**WHAT IS NEEDED**
What you give back should be only the lines from the one holding "Click the blank" through the final line of the records, each reproduced exactly.

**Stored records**
○ ○ ○ ○

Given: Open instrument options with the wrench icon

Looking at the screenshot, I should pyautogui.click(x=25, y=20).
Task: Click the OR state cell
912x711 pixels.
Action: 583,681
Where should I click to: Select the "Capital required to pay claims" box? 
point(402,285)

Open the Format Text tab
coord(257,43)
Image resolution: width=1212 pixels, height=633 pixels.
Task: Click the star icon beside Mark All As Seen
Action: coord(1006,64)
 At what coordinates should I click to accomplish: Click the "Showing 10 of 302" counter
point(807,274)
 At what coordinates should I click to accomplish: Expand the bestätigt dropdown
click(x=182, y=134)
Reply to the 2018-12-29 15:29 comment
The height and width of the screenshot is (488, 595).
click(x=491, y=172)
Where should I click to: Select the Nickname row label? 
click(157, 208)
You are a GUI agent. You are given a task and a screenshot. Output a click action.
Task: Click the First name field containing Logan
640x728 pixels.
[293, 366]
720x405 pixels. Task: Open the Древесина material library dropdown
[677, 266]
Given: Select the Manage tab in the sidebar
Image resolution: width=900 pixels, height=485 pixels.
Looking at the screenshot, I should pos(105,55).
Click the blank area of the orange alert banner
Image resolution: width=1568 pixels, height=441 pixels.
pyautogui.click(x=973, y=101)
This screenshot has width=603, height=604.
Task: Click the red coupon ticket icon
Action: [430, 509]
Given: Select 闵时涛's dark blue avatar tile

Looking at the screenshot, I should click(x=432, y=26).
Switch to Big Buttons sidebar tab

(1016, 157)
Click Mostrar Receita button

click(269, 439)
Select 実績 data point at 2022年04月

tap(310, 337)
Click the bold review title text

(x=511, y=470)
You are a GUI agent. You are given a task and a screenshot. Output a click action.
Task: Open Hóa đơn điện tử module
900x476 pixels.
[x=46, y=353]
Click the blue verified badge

○ ○ ○ ○

**SOLUTION TO THE PROBLEM**
Click the blank area of the orange alert banner
Image resolution: width=1568 pixels, height=441 pixels.
pyautogui.click(x=973, y=101)
This screenshot has width=603, height=604.
Task: Click the red coupon ticket icon
Action: [430, 509]
Given: Select 闵时涛's dark blue avatar tile

Looking at the screenshot, I should click(x=432, y=26).
Switch to Big Buttons sidebar tab

(1016, 157)
Click Mostrar Receita button

click(269, 439)
Select 実績 data point at 2022年04月

tap(310, 337)
Click the bold review title text

(x=511, y=470)
You are a GUI agent. You are given a task and a screenshot. Output a click action.
Task: Open Hóa đơn điện tử module
900x476 pixels.
[x=46, y=353]
Click the blue verified badge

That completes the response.